Vor Ort gedreht, teilweise mit Laiendarstellern besetzt, erzeugt Marija ein authentisches Bild von dem alltäglichen Leben von Migranten in Deutschland. In Erinnerung bleibt insbesondere die Hauptdarstellerin Margarita Breitkreiz, die ihrer Figur die notwendige Härte verleiht, die Marija gegen sich und andere zeigt, es zugleich aber versteht, ein Rest Rätselhaftigkeit zu behalten. Marija muss für ihren Traum sehr viel aufgeben – und deshalb zeigt sich auf ihrem Gesicht am Ende auch kein Lächeln.

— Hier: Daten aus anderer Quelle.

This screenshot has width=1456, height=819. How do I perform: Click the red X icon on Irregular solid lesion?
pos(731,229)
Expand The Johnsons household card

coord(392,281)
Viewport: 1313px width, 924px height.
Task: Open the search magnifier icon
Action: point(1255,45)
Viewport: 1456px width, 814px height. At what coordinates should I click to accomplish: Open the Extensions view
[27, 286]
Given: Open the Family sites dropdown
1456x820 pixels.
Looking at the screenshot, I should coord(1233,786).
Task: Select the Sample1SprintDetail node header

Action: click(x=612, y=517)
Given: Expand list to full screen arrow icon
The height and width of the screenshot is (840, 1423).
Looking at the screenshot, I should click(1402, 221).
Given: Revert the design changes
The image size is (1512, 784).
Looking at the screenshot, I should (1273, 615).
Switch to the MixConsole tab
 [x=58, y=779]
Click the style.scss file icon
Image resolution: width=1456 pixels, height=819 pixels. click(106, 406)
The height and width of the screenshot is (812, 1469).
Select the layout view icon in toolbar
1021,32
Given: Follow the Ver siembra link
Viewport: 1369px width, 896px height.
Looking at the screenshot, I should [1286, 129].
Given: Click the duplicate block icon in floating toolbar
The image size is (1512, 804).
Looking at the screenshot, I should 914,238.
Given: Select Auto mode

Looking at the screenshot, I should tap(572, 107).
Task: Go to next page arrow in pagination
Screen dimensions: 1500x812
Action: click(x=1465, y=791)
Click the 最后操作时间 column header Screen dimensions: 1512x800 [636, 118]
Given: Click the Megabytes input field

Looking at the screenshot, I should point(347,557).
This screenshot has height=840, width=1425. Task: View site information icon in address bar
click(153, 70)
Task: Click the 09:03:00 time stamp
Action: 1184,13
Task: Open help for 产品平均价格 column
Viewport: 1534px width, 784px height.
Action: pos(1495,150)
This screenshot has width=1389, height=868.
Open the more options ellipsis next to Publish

Sie bekommt in ihrem Leben nichts geschenkt. Sie verdient es sich.

Marija

Die Ukrainerin Marija (Margarita Breitkreiz) lebt in Dortmund, arbeitet als Reinigungskraft in einem Hotel und träumt von einem Friseursalon. Jeden Monat versucht sie zu sparen, aber sie muss allein für ihre kleine Wohnung 150 Euro Miete in der Woche zahlen. Dann wird sie im Hotel beim Stehlen erwischt, verliert ihre Stellung und muss sich etwas einfallen lassen.